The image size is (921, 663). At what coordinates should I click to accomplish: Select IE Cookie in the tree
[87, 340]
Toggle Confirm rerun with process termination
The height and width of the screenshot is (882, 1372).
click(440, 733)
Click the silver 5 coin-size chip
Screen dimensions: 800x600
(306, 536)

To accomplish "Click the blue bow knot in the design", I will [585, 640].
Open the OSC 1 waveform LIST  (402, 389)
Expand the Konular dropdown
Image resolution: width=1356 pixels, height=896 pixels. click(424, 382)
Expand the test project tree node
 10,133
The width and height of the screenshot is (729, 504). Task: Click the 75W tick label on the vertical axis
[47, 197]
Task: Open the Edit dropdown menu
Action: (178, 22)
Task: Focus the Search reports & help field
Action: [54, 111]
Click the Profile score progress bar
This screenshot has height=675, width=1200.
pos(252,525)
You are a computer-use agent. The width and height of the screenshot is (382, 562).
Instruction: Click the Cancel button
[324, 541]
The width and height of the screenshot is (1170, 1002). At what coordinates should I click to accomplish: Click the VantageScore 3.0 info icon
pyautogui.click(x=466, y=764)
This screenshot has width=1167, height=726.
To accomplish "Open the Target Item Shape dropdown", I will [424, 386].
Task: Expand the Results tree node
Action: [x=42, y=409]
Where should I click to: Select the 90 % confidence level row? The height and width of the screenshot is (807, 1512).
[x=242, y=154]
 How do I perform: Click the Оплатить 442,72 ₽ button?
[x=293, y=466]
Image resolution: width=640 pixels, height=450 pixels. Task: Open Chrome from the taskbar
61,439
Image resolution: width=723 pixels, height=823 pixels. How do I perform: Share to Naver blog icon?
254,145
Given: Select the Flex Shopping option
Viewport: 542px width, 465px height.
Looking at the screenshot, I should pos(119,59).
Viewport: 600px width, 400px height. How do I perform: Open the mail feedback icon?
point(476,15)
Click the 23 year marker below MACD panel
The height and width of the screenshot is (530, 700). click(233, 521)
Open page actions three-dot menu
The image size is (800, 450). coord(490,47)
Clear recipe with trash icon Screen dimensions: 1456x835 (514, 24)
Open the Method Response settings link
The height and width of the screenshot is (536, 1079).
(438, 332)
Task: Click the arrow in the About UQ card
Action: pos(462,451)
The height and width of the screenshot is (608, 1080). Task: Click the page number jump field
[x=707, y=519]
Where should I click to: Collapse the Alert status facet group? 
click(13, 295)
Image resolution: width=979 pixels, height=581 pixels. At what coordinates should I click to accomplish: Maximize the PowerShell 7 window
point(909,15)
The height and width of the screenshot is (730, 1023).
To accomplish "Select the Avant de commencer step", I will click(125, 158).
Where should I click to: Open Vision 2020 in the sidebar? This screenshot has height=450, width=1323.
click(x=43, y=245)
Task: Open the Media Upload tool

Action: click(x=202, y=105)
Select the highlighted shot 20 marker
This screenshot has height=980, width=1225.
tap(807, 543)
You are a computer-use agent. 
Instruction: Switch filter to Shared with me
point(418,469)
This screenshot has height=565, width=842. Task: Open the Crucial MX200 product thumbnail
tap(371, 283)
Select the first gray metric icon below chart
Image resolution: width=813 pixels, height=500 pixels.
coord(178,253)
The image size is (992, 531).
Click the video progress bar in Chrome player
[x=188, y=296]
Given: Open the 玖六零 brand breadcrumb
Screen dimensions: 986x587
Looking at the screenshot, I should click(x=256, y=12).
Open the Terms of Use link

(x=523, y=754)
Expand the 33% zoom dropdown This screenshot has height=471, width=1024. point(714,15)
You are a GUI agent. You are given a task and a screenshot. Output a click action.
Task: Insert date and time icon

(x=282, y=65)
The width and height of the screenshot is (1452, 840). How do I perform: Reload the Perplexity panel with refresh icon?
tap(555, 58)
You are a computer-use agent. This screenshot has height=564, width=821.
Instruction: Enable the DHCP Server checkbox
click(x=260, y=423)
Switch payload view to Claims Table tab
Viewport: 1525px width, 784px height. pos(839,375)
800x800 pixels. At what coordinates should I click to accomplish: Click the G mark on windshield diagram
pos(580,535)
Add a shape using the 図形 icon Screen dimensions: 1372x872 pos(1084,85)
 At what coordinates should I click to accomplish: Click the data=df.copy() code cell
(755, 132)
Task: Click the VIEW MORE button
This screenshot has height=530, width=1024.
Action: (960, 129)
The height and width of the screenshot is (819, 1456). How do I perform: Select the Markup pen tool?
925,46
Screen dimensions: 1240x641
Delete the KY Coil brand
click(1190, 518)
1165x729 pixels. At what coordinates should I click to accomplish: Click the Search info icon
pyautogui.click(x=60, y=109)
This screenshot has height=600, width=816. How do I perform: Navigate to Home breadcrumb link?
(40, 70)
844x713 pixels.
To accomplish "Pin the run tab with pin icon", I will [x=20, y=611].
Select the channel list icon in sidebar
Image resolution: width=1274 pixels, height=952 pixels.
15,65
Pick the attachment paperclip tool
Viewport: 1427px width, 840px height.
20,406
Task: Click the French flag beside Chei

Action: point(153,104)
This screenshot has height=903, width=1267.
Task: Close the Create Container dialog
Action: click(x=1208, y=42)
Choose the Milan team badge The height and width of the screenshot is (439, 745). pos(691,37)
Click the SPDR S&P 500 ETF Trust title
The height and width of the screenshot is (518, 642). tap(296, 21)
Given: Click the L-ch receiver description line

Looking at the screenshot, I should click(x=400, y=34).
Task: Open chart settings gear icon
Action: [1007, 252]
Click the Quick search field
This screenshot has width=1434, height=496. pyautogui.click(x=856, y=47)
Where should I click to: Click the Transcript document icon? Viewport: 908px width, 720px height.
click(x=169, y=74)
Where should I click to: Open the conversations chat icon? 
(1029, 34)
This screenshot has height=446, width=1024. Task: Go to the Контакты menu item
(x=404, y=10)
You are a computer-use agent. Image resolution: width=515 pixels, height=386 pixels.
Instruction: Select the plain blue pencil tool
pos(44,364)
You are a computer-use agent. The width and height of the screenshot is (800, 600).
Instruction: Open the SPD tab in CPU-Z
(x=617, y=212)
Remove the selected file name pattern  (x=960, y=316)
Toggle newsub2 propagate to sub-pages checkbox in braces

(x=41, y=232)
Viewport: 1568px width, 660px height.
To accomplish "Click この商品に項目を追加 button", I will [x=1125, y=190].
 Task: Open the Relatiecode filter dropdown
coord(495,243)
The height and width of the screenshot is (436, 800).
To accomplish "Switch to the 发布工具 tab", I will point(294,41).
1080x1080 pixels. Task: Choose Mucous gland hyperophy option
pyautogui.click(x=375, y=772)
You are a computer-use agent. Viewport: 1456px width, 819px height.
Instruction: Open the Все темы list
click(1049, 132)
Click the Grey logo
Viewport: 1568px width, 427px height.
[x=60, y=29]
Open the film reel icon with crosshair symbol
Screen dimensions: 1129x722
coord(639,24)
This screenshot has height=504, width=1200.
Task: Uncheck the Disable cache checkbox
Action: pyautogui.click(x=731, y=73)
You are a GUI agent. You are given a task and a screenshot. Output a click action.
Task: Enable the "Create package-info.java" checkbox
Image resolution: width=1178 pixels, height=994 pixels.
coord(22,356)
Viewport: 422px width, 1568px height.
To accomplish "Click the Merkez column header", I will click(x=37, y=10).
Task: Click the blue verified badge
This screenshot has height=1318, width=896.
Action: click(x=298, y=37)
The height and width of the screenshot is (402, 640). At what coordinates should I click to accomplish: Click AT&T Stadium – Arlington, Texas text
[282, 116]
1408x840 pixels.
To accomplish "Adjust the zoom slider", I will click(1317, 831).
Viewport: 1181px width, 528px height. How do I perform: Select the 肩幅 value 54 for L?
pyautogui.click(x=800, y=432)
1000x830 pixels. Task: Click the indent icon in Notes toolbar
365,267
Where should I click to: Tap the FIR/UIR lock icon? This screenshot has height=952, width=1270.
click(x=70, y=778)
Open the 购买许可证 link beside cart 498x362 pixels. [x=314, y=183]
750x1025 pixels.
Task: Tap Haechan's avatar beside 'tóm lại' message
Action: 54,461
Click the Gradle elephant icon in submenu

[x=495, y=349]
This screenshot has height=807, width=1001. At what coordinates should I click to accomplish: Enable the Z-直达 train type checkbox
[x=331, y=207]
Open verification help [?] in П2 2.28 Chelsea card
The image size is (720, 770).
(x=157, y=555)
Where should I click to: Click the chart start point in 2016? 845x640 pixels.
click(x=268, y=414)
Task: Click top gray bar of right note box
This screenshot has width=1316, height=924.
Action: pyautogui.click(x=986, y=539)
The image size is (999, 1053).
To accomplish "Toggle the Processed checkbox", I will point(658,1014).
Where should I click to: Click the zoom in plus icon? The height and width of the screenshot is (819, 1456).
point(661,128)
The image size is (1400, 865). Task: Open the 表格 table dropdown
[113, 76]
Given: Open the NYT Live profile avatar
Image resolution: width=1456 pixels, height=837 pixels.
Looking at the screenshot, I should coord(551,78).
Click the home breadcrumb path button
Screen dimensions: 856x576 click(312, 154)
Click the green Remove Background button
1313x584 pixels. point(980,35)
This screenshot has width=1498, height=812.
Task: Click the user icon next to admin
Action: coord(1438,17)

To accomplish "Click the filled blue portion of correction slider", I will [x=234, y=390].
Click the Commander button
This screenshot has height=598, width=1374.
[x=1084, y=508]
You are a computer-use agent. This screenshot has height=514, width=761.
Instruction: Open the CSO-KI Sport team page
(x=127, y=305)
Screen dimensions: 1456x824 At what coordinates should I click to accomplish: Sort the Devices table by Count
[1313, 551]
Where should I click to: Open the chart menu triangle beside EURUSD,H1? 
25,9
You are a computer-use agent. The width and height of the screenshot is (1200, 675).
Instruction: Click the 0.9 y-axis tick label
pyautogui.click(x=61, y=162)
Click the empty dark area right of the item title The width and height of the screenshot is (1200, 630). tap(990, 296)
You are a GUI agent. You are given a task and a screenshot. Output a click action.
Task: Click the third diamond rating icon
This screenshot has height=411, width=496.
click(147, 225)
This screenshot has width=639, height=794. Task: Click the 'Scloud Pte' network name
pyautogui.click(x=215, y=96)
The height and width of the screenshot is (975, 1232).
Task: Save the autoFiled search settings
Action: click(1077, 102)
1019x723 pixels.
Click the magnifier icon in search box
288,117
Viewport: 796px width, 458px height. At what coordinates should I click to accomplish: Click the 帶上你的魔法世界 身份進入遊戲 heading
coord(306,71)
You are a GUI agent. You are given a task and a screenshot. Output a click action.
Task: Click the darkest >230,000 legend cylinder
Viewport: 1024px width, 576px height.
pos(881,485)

**Problem to work on:** Can you format the listing above as a JSON list of strings, one string per line, starting at the line that contains "Open the Method Response settings link" and ending after the line that contains "click(x=43, y=245)"? Leave out any blank lines.

**Solution to this problem:**
[
  "Open the Method Response settings link",
  "The height and width of the screenshot is (536, 1079).",
  "(438, 332)",
  "Task: Click the arrow in the About UQ card",
  "Action: pos(462,451)",
  "The height and width of the screenshot is (608, 1080). Task: Click the page number jump field",
  "[x=707, y=519]",
  "Where should I click to: Collapse the Alert status facet group? ",
  "click(13, 295)",
  "Image resolution: width=979 pixels, height=581 pixels. At what coordinates should I click to accomplish: Maximize the PowerShell 7 window",
  "point(909,15)",
  "The height and width of the screenshot is (730, 1023).",
  "To accomplish \"Select the Avant de commencer step\", I will click(125, 158).",
  "Where should I click to: Open Vision 2020 in the sidebar? This screenshot has height=450, width=1323.",
  "click(x=43, y=245)"
]